In the opinion of management, the unaudited financial information for the interim periods presented reflects all adjustments, consisting of only normal and recurring adjustments, necessary for a fair presentation of the Company’s consolidated financial position, results of operations, and cash flows. These condensed consolidated financial statements should be read in conjunction with the consolidated financial statements included in the Company’s Annual Report on Form 10-K for the fiscal year ended March 31, 2016. Operating results for interim periods are not necessarily indicative of operating results for an entire fiscal year.
The preparation of financial statements in conformity with GAAP requires management to make estimates and assumptions that affect the reported amounts and the disclosure of contingent amounts in the Company’s financial statements and the accompanying notes. Actual results could materially differ from those estimates. These condensed consolidated unaudited financial statements reflect all adjustments, including normal recurring adjustments which, in the opinion of management, are necessary to present fairly the operations and cash flows for the periods presented.

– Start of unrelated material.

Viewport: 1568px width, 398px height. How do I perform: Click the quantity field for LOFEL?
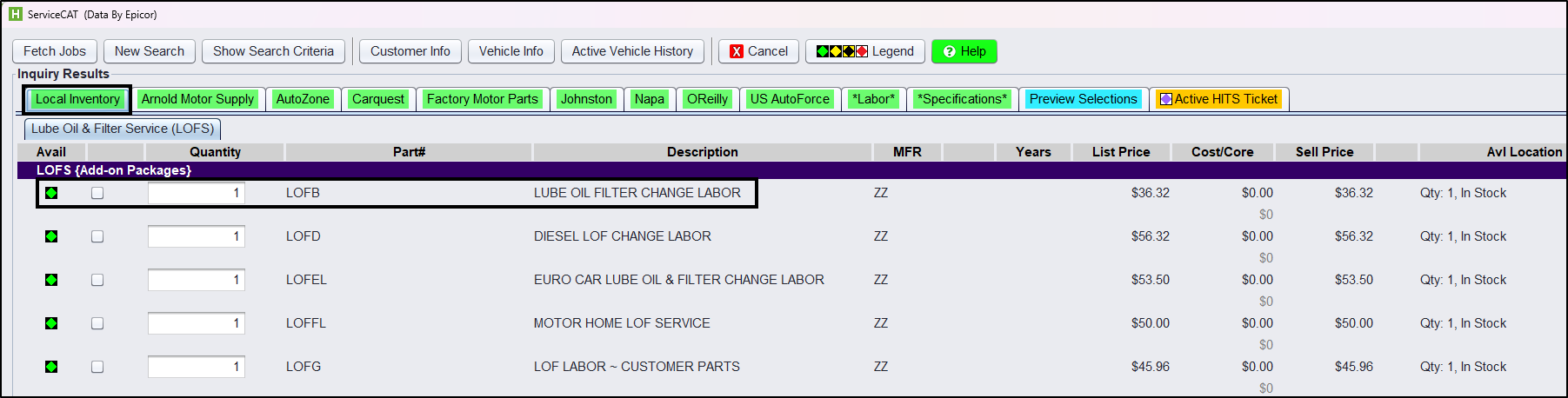tap(196, 280)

Sundance Strategies, Inc. (formerly known as Java Express, Inc.) was organized under the laws of the State of Nevada on December 14, 2001, and engaged in the retail selling of beverage products to the general public until these endeavors ceased in 2006; it had no material business operations from 2006, until its acquisition of ANEW LIFE, INC. (“ANEW LIFE”), a subsidiary of Sundance Strategies, Inc. (“Sundance Strategies,” the “Company” or “we”). The Company is engaged in the business of purchasing or acquiring and selling life insurance policies and residual interests in or financial products tied to life insurance policies, including notes, drafts, acceptances, open accounts receivable and other obligations representing part or all of the sales price of insurance, life settlements and related insurance contracts being traded in the secondary marketplace, often referred to as the “life settlements market.” Currently, the Company is focused on the purchase and sale of net insurance benefit contracts (“NIBs”) based on life settlements or life insurance policies. The Company does not take possession or control of the policies. The Holder of the life settlements or life insurance policies acquire such policies at a discount to their face value. The Holder has available credit to pay premiums and expenses on the underlying policies until settlement. On settlement, the Company receives the net insurance benefit after all borrowings, interest and expenses have been paid by the Holder out of the settlement proceeds.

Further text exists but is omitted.